For the first time ever, a Catholic has become the leader of Northern Ireland, a part of the United Kingdom that was mostly Protestant when created over 100 years ago

Updated February 9th, 2024 at 04:45 pm (Europe\Rome)
La Croix International

A Catholic has become the first minister of Northern Ireland, something unprecedented in the more than 100-year history of this territory that's part of the United Kingdom and has long been tormented by a civil war between Irish republicans (mostly Catholics) and British unionists (mostly Protestants).

Michelle O’Neill, the Sinn Féin leader, was appointed to the post on February 3, thus ending a political crisis that was sparked by her Irish nationalist party's victory for the first time in local elections in 2022.

An historic turning point

In her inaugural speech at Stormont Estate February 3, she called her appointment "an historic day". O'Neill emphasized that it would have been "unimaginable for her parents' generation" for a Catholic republican in favor of the reunification of Ireland to lead the British province.

Just over 25 years ago, the Good Friday peace agreement ended the civil war between mainly Catholic republicans and primarily Protestant unionists, which had resulted in several thousand deaths since 1968.

O’Neill's own father had been imprisoned due to his membership in the IRA, the Irish Republican Army, while the father of the unionist deputy first minister, Emma Little-Pengelly, had been arrested for attempting to procure weapons for a Protestant paramilitary group. Growing up as children of the conflict, the two women represent a new generation that seems to have turned the page on violence. Their power-sharing at the top of the government signifies a historic turning point in Northern Ireland.

A new coexistence between Protestants and Catholics

When Northern Ireland was created in 1921, the founders of the new state drew its borders so that Protestants would always be in the majority. In a famous address in 1934, the first head of government, James Craig, thus reminded of the necessity of a "Protestant Parliament for a Protestant people". However, the 2021 census revealed that, for the first time in Northern Ireland's hundred years of existence, there were more Catholics than Protestants. Some, starting with Sinn Féin, see this as a situation favorable to reunification with the Republic of Ireland.
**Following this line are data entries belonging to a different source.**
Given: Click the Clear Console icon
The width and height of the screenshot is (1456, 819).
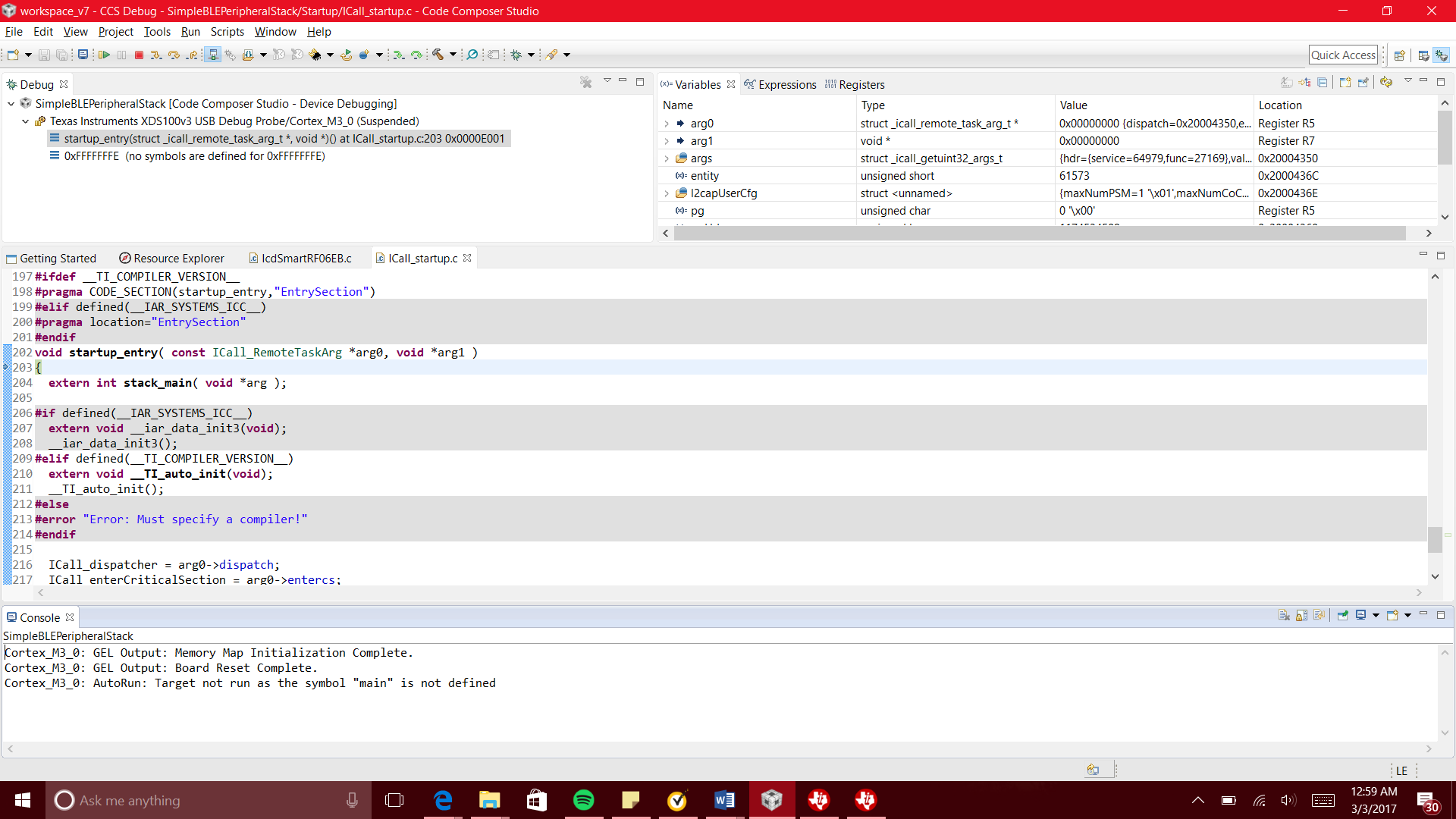Looking at the screenshot, I should click(x=1283, y=616).
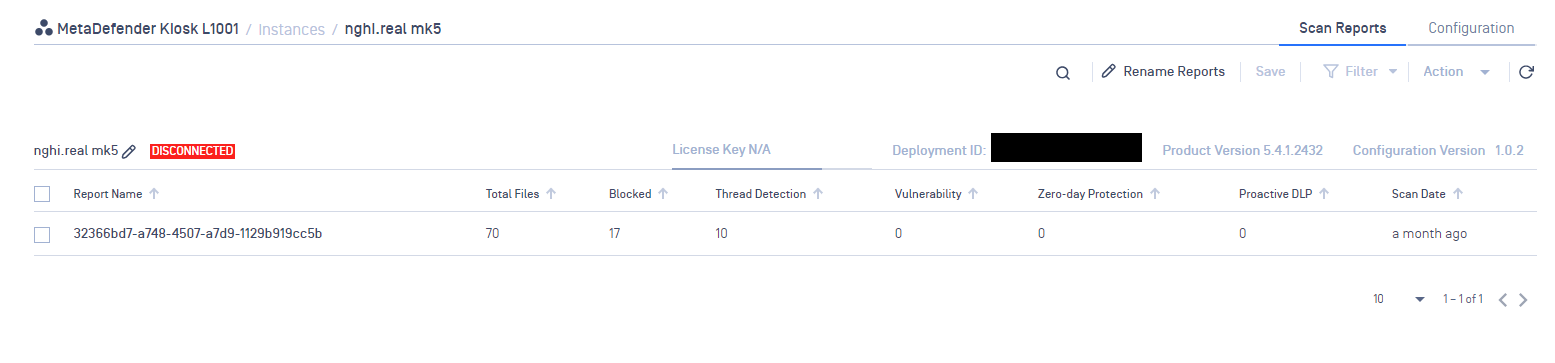Toggle the select-all header checkbox

point(42,194)
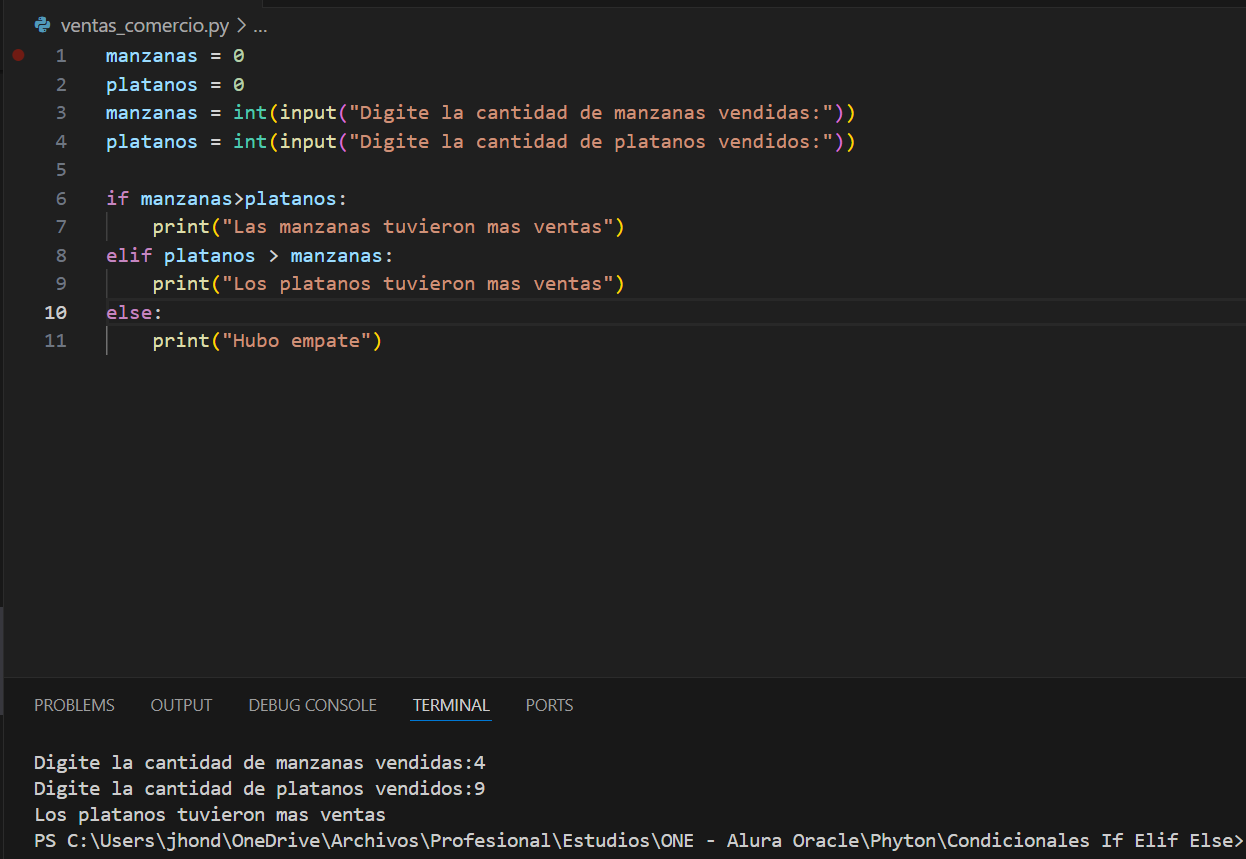Screen dimensions: 1246x859
Task: Expand the breadcrumb ellipsis symbol
Action: pyautogui.click(x=260, y=25)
But reunification is not really on the agenda, experts point out.

"Thinking that it would be a natural consequence of the demographic progression of the Catholic community is misleading, since 20% of Catholics still vote for the continuation of Northern Ireland within the United Kingdom," explained Pierre Joannon, an historian who specializes in Irish affairs. If a non-sectarian attitude is advancing in political life, it is far from being in the majority, he said.

"The 'peace lines' – the walls that separate Catholic and Protestant neighborhoods – show the distance yet to be covered to achieve a true inter-community peace as envisioned by the instigator of the Good Friday agreement, John Hume," Joannon said.

The current government, in which the prime minister and deputy prime minister have equal power, would indicate, according to him, a situation of balance between the communities.

The need to act together

The primary challenge of the new Northern Irish government is to address a difficult socio-economic situation, as O'Neill,the new first minister, has pointed out. Against the backdrop of a new cohabitation, she said there was the need for unionists and republicans to "act together".

The Catholic Primate of All Ireland, Archbishop Eamon Martin of Armagh (Northern Ireland), joined with Anglican, Presbyterian, and Methodist leaders, as well as the Irish Council of Churches, in welcoming the end of the political stalemate.

Since 2022, the unionists had refused to sit in the local Assembly dominated by Sinn Féin and their fellow republicans. It was only after lengthy negotiations with the British government that the Democratic Unionist Party (DUP) ended the boycott, allowing O’Neill to head up the government.